Tous les cadors de l’UMP n’ont pas les deux yeux braqués sur la rue de Vaugirard, le tribunal administratif ou les formules « spécial déjeuner » de François Fillon.

Au moins l’un d’entre eux semble penser que ce n’est pas parce que le parti s’autodétruit avec vaillance, qu’il faut extrapoler ce champ de ruines à tout le pays et laisser parachever, notamment, la reconversion totale de la Lorraine en friche industrielle.

C’est ainsi que le député des Yvelines Henri Guaino vient d’apporter, dans Les Echos, un soutien très marqué à la proposition d’Arnaud Montebourg de nationalisation –temporaire et possiblement partielle, rappelons-le – du site de Florange: « Je ne vois pas pourquoi on ne pourrait pas l’envisager. Arnaud Montebourg a tort d’utiliser une forme polémique, mais, sur le fond, il a raison : l’Etat ne peut pas rester indifférent au sort de la sidérurgie.»
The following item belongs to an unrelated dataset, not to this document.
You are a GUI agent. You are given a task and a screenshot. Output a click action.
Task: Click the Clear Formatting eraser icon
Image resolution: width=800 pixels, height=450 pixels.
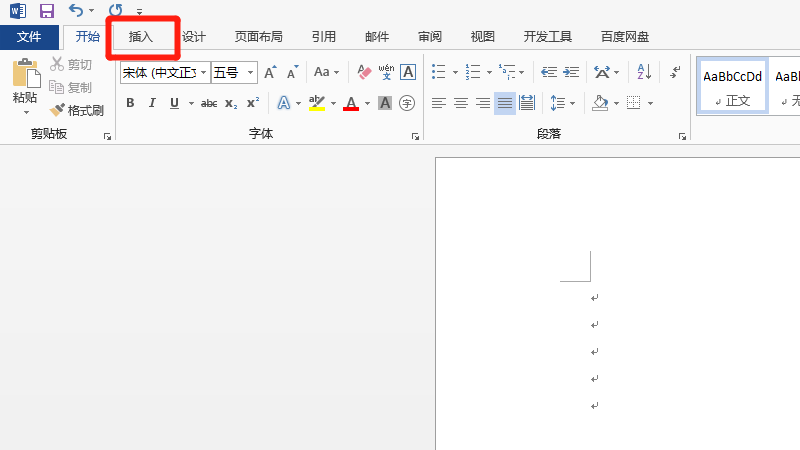(x=364, y=72)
Ce soutien est d’autant plus appréciable pour le ministre du redressement machinchose que le dernier mohican gaulliste de l’UMP sait de quoi il parle : quand il était à l’Elysée, c’est lui qui avait personnellement suivi ce dossier pour l’ex-président de la République. Et Guaino profite même de son interview aux Echos pour balancer un joli scoop : « La nationalisation temporaire est une question que nous nous étions posée avec Nicolas Sarkozy sur le modèle de ce qui avait été fait pour Alstom. Il faut se reposer sérieusement cette question aujourd’hui. »

Bref Guaino ne dit pas autre chose que Sapin ou Mosco. Sauf que lui y croit sans doute vraiment.